- Assignment:
For this exercise, output the entries below exactly from the line that holds "The width and" to the line that holds "Given: Focus the", both ends included. No pictures belong in the copy.

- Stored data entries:
###

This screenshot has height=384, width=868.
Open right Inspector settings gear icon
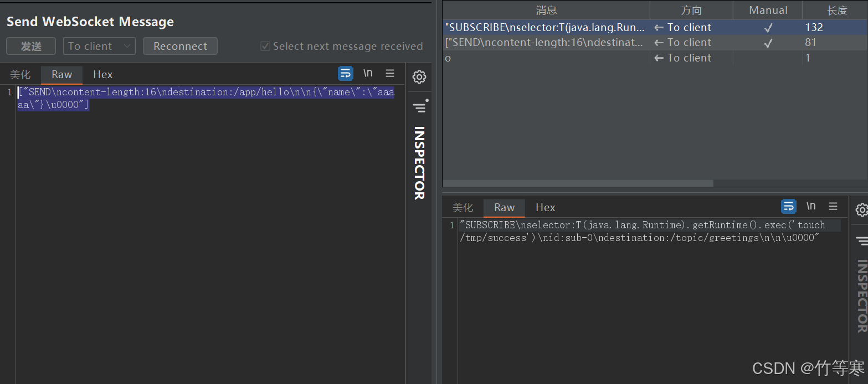coord(861,210)
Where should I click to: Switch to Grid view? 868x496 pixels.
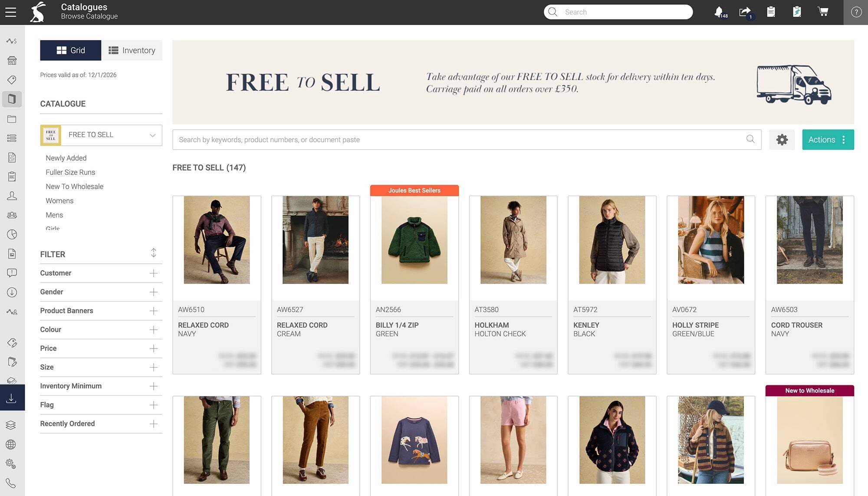tap(71, 50)
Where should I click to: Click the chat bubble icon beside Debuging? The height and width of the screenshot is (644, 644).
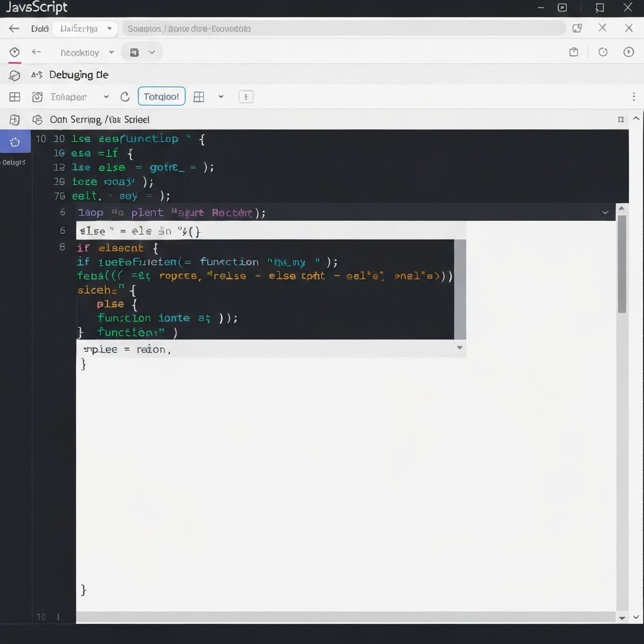point(14,75)
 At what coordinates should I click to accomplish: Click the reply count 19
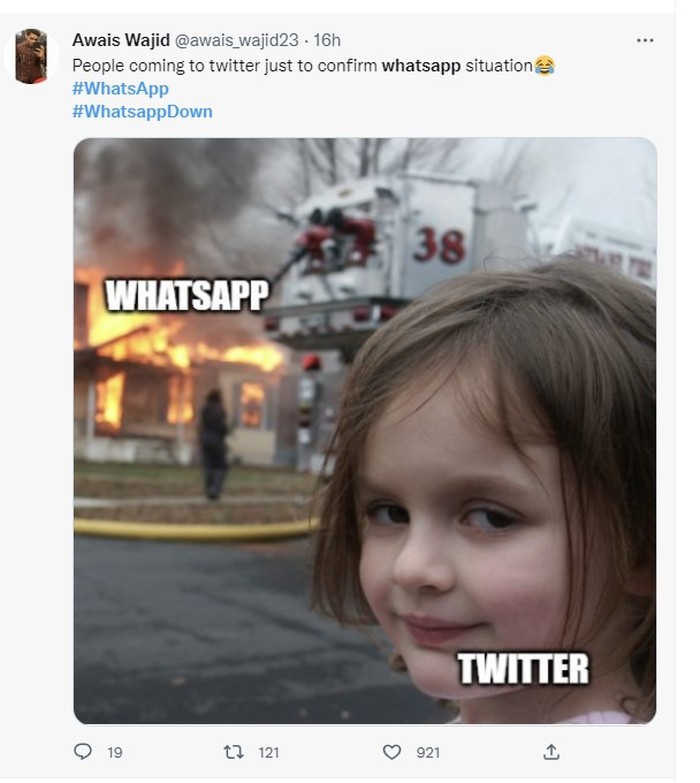pos(115,753)
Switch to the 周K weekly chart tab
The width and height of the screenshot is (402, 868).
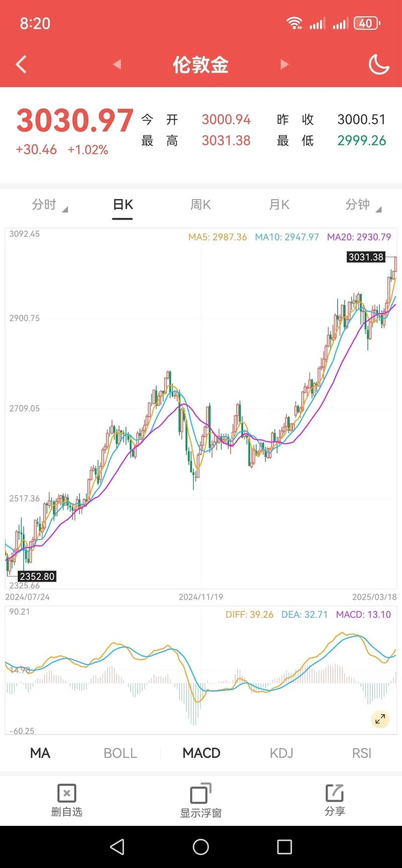[200, 205]
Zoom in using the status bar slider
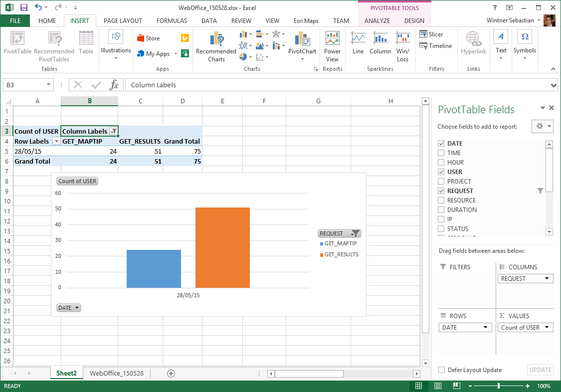Viewport: 561px width, 392px height. [527, 386]
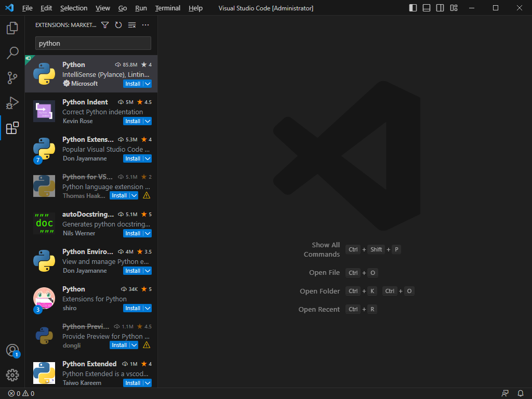
Task: Open the Search view in activity bar
Action: [x=12, y=53]
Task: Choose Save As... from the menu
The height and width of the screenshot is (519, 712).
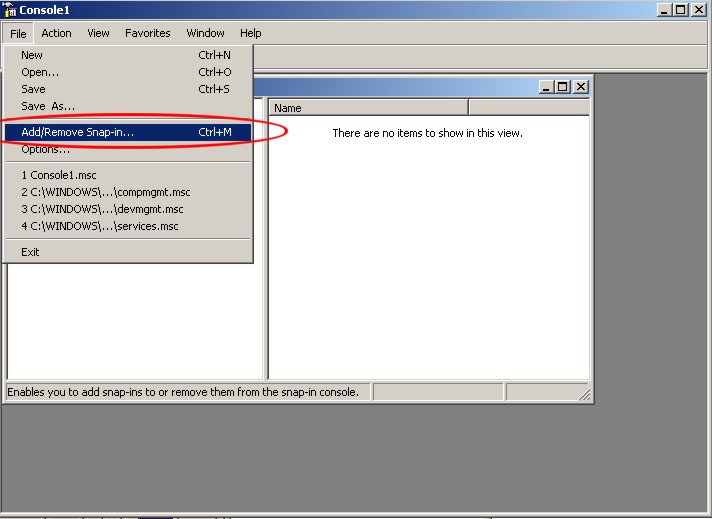Action: (48, 106)
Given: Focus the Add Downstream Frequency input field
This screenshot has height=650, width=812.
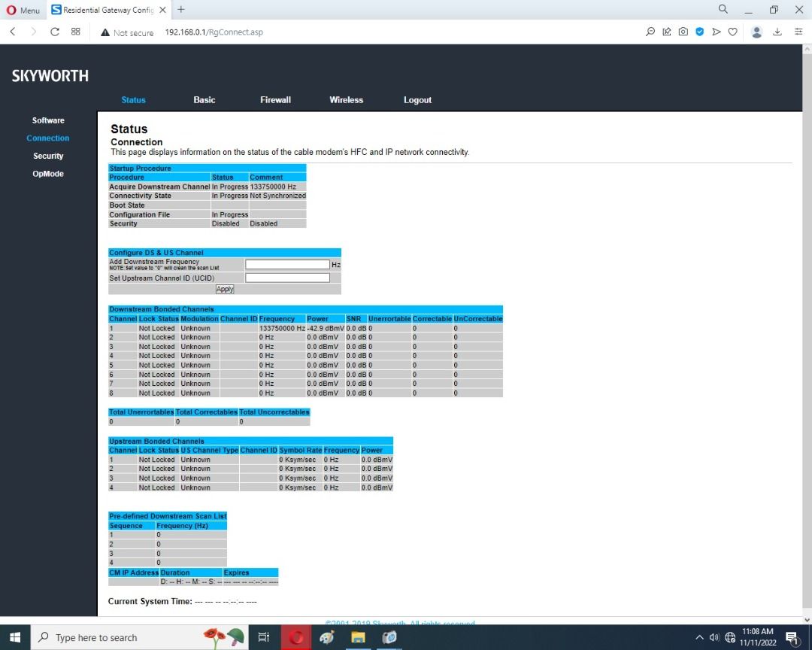Looking at the screenshot, I should (287, 265).
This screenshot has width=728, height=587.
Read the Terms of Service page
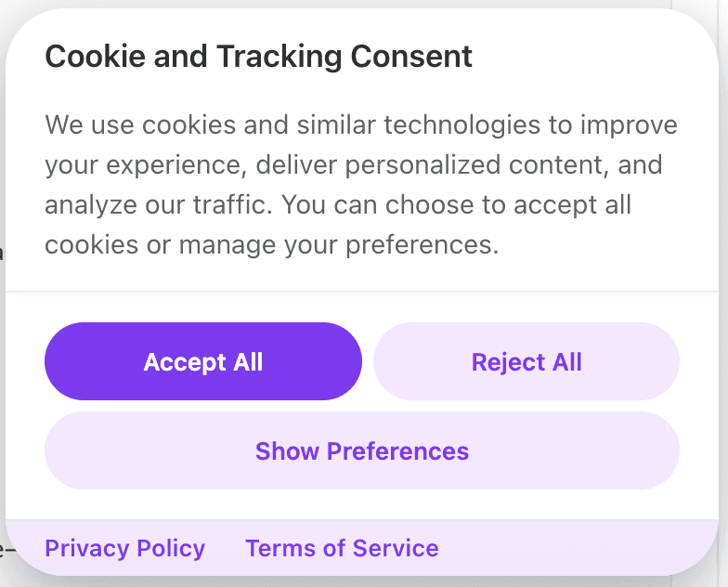342,549
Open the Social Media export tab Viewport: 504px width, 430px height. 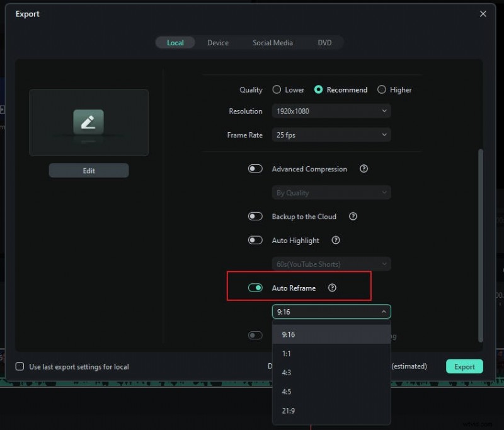273,42
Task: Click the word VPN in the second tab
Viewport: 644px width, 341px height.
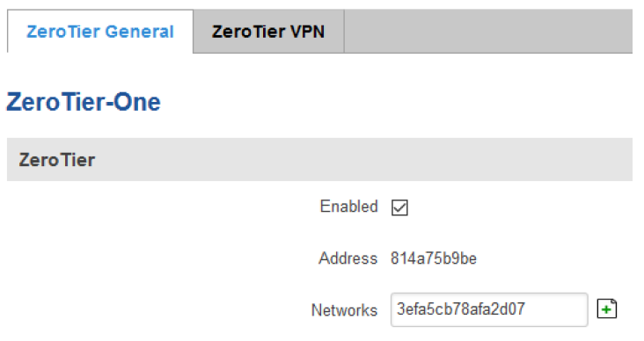Action: [x=307, y=32]
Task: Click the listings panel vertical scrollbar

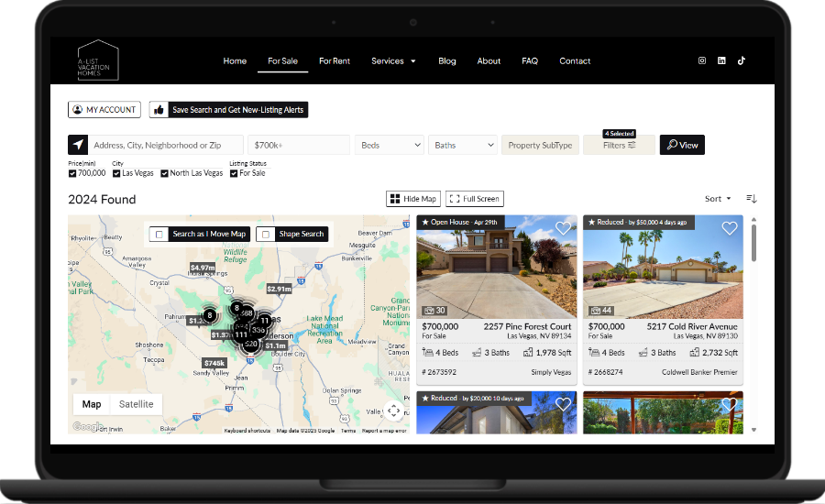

###

- Response to the task:
The width and height of the screenshot is (402, 868).
[200, 205]
Zoom in using the status bar slider
Viewport: 561px width, 392px height. [527, 386]
Task: Open the Search view in activity bar
Action: [x=12, y=53]
Task: Choose Save As... from the menu
The height and width of the screenshot is (519, 712).
Action: (48, 106)
Given: Focus the Add Downstream Frequency input field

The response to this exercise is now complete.